Carbohydrates are the main source of energy for the body. The glucose from the carbohydrates is used as fuel for the body. There are 2 types of carbohydrates: fast and slow. Slow carbs take more time to digest and release energy over a longer period of time, whereas fast carbs are quickly digested and cause a quick rise in blood sugar yet also a rapid drop in blood sugar which can cause a "sugar crash".

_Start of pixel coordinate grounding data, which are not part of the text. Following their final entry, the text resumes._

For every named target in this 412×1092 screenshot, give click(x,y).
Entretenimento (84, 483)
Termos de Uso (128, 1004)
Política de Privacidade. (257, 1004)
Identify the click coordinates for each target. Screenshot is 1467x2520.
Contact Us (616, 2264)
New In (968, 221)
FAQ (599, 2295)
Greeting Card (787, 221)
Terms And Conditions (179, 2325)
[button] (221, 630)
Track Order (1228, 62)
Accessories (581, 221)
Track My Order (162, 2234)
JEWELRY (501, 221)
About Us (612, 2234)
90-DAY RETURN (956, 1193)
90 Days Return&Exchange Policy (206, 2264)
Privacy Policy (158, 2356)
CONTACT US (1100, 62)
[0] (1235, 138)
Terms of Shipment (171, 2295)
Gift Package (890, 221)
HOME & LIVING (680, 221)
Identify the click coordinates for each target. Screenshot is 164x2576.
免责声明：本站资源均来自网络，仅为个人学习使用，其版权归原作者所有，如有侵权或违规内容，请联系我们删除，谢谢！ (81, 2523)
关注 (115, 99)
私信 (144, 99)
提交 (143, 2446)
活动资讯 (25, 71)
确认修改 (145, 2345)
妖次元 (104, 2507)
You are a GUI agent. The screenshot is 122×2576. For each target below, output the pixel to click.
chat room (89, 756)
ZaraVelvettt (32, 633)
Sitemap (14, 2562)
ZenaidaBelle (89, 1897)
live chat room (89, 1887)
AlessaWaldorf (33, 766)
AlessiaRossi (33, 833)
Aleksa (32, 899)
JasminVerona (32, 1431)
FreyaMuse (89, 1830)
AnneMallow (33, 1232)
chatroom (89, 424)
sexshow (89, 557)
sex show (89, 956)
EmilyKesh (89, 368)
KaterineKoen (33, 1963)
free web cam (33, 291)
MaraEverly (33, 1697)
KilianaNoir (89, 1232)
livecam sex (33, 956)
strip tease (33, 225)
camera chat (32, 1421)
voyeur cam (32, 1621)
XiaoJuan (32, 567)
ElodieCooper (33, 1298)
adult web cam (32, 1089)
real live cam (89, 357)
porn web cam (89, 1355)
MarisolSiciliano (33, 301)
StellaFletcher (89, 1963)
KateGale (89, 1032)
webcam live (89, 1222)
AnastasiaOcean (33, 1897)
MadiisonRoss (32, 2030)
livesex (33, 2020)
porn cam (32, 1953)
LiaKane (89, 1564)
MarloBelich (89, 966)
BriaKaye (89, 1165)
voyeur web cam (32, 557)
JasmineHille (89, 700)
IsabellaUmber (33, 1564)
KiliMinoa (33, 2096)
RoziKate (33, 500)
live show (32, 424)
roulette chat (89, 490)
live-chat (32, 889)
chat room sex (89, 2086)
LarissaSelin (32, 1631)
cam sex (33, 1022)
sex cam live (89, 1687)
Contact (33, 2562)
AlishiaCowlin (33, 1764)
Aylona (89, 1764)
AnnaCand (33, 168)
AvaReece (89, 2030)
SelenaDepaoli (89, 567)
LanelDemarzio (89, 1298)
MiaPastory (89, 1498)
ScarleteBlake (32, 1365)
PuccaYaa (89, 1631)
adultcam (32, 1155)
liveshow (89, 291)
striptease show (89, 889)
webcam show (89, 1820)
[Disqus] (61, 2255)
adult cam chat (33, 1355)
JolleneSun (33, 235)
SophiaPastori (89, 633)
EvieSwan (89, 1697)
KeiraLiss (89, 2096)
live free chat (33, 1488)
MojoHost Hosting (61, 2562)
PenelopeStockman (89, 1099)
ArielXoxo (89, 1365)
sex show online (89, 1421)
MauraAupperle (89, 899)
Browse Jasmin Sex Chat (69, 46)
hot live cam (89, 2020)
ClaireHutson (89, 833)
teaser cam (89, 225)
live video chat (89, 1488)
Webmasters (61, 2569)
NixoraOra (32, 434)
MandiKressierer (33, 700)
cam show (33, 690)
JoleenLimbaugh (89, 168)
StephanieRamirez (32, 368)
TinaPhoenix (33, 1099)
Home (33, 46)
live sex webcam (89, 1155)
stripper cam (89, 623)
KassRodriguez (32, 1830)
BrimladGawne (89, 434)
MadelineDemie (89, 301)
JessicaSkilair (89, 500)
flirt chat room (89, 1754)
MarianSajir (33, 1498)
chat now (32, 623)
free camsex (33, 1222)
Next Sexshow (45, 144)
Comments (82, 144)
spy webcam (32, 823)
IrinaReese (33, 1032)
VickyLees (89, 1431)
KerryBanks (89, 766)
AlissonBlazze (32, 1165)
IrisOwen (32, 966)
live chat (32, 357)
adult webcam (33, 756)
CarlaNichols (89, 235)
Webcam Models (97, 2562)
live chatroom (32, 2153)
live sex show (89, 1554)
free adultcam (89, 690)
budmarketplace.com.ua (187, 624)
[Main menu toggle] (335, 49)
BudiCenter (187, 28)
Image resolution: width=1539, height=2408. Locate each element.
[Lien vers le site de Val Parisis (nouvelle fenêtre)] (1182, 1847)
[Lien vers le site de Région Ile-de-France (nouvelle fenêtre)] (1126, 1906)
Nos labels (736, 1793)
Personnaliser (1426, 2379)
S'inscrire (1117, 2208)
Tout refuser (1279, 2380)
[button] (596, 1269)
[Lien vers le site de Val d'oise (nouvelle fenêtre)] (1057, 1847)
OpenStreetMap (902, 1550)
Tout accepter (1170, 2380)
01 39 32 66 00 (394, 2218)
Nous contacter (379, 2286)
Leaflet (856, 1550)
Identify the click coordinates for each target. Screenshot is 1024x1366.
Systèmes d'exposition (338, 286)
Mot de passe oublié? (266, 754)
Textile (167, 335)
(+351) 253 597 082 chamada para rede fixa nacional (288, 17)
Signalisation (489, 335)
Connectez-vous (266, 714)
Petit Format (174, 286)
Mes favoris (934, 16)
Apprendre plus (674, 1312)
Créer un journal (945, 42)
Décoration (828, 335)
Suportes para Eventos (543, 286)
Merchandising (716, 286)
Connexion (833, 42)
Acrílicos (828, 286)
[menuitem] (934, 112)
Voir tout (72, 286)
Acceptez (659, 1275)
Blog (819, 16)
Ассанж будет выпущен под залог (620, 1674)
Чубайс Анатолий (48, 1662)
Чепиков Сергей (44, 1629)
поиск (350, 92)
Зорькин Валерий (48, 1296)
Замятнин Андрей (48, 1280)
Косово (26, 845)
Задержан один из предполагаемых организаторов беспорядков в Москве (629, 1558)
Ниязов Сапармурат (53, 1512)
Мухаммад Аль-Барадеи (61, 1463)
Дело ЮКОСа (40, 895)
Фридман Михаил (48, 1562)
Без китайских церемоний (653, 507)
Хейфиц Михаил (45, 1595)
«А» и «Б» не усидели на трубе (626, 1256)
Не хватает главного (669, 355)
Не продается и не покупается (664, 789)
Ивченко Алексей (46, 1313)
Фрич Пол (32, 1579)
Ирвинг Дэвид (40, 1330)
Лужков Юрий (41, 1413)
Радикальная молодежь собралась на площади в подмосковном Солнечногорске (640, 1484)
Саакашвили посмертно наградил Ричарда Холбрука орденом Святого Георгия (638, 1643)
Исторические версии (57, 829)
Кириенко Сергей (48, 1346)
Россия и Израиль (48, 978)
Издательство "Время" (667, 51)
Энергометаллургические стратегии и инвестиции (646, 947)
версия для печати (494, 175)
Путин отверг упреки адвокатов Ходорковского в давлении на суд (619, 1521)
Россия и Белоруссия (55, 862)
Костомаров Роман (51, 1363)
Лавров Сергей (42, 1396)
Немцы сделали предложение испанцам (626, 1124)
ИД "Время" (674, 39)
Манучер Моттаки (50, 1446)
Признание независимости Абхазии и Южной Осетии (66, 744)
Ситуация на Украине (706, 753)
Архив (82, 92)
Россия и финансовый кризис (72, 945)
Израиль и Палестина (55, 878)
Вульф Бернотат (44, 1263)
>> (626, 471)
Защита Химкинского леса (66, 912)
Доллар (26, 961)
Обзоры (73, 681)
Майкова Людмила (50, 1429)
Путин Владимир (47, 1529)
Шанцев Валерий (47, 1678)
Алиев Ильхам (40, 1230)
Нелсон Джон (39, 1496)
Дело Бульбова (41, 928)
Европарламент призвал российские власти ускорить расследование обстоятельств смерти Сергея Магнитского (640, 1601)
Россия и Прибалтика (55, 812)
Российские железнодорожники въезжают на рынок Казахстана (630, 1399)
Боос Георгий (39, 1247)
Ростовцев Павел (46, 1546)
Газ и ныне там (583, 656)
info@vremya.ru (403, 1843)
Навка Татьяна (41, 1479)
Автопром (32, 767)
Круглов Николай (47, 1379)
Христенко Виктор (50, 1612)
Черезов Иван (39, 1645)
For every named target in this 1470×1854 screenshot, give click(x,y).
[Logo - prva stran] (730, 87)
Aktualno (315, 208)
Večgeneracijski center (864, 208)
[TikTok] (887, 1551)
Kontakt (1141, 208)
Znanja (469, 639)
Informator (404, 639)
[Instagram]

The glycaemic index (GI) is a way of ranking carbohydrate-containing foods based on how slowly or quickly they are digested and increase blood glucose levels over a period of time. Fast carbs, such as jelly babies, cake and white bread usually have a GI of 55 of higher. Yet, carbohydrates with a GI lower than 55, for example: whole-grain breads, pasta, oats and brown rice are more slowing digested and cause a slower rise in blood glucose.


The main difference with slow release carbohydrates is that they are digested in the small intestine instead of the stomach. This makes them digest more slowly and keep blood sugar levels stable. Since blood sugar is balanced, the body doesn’t pump out as much insulin.


So what type of carbohydrate is the best for performance?

Slow carbohydrates are the best for sports that last for a longer period of time and have limited opportunities for breaks to eat or drink. Therefore, in a football match fast carbs are neccessary. The glucose ingested before the match will start to appear in the circulation 5 minutes later and over the next 45-90 minutes the availability will increase. After 45 minutes there is another opportunity to take carbohydrate in the break period. Therefore, for slow carbs to be effective the sport would need to last over 45 minutes- with no access to food or drink.


Therefore, fast-acting carbs are necessary for sports where speed is needed and it does not last a long time- for example a 100m sprint race as when the athlete is performing they need a quick peak in blood glucose and they will not feel the effect of a sugar crash. However, for example for a marathon the most effective type of carbohydrate would be slow carbs as they release energy over a longer period of time. So, the effectiveness of slow or fast carbs depends on the duration and intensity of the sport.